Task prompt –
Please rewrite the entries below as a Markdown table with the columns Row and Line, one numbered row per line, beginning at the line that contains "This screenshot has width=829, height=595." and stopping after the line that contains "(245, 386).". Skip blank lines, and leave the pictures out.

Input –
________________________________________

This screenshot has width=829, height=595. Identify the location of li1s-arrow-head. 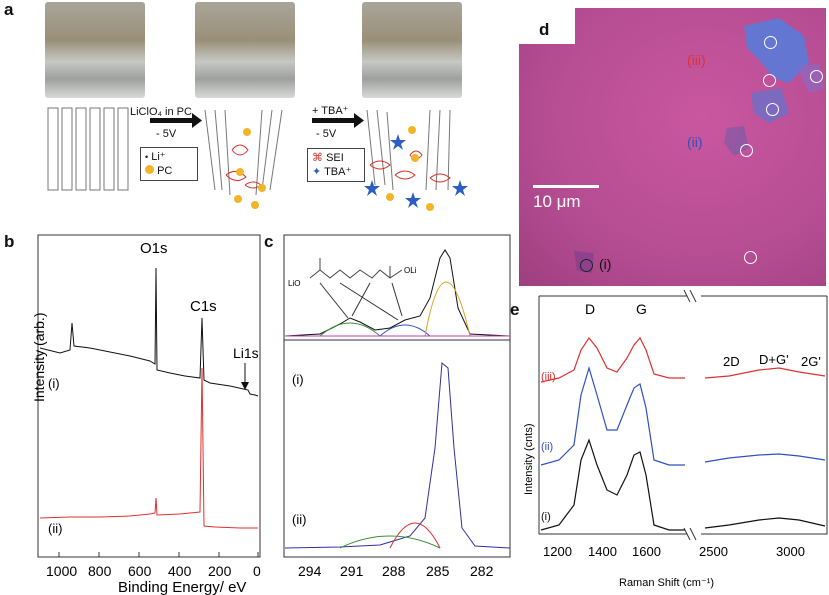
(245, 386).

________________________________________

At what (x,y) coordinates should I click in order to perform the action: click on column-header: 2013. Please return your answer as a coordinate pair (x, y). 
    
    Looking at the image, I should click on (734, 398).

________________________________________

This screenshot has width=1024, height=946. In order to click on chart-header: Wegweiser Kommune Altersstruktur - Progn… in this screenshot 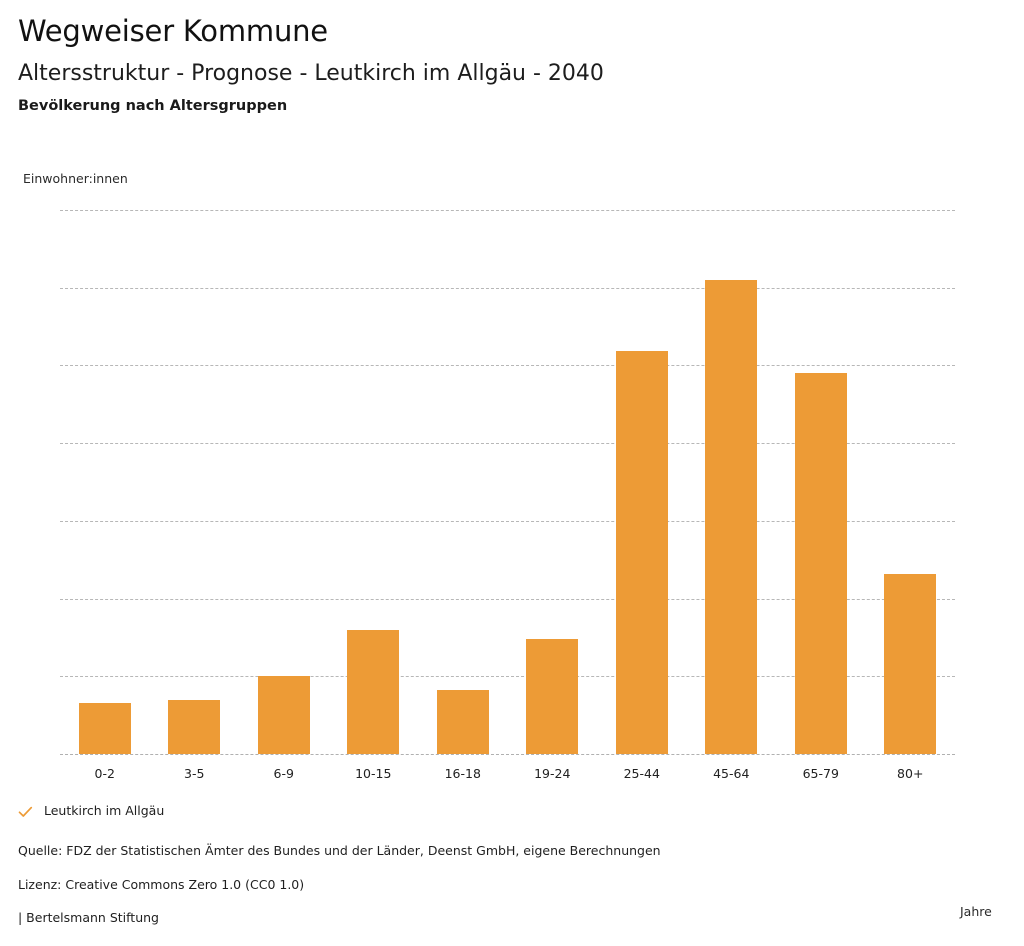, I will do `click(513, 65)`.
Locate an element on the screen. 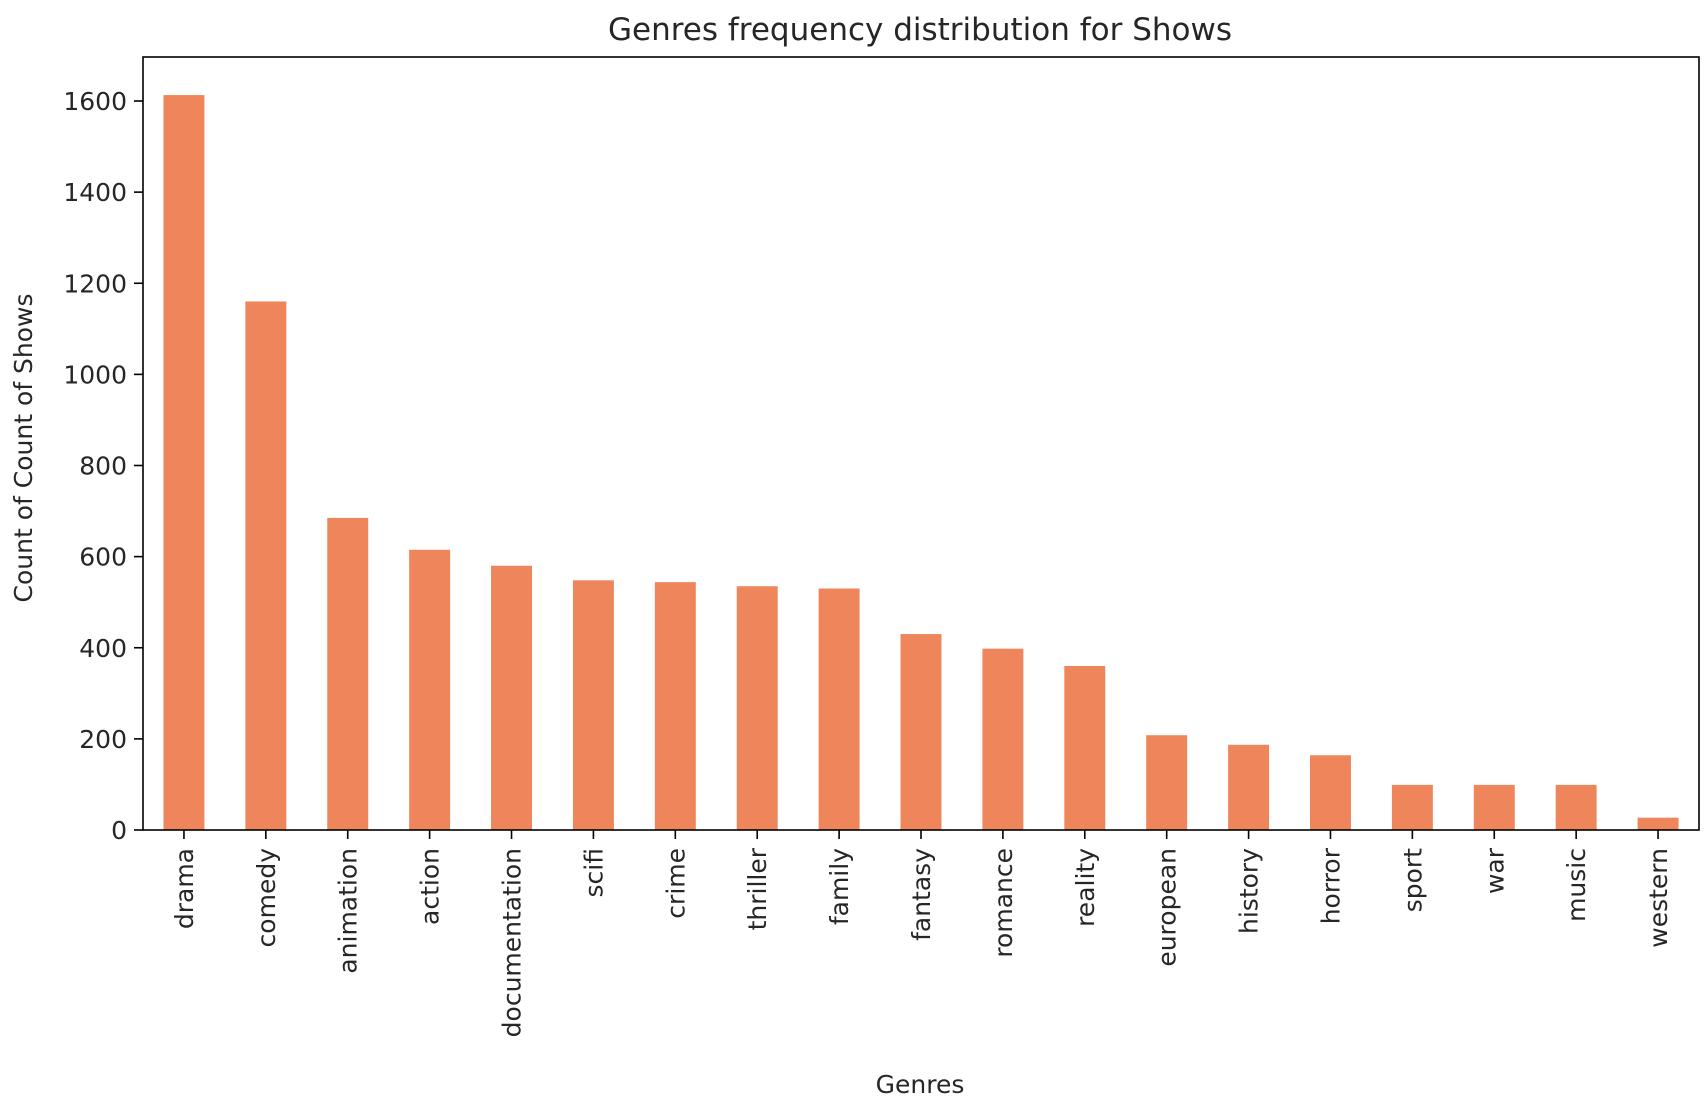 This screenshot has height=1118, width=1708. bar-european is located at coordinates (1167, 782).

________________________________________

Result –
| Row | Line |
|---|---|
| 1 | This screenshot has width=829, height=595. Identify the location of li1s-arrow-head.  |
| 2 | (245, 386). |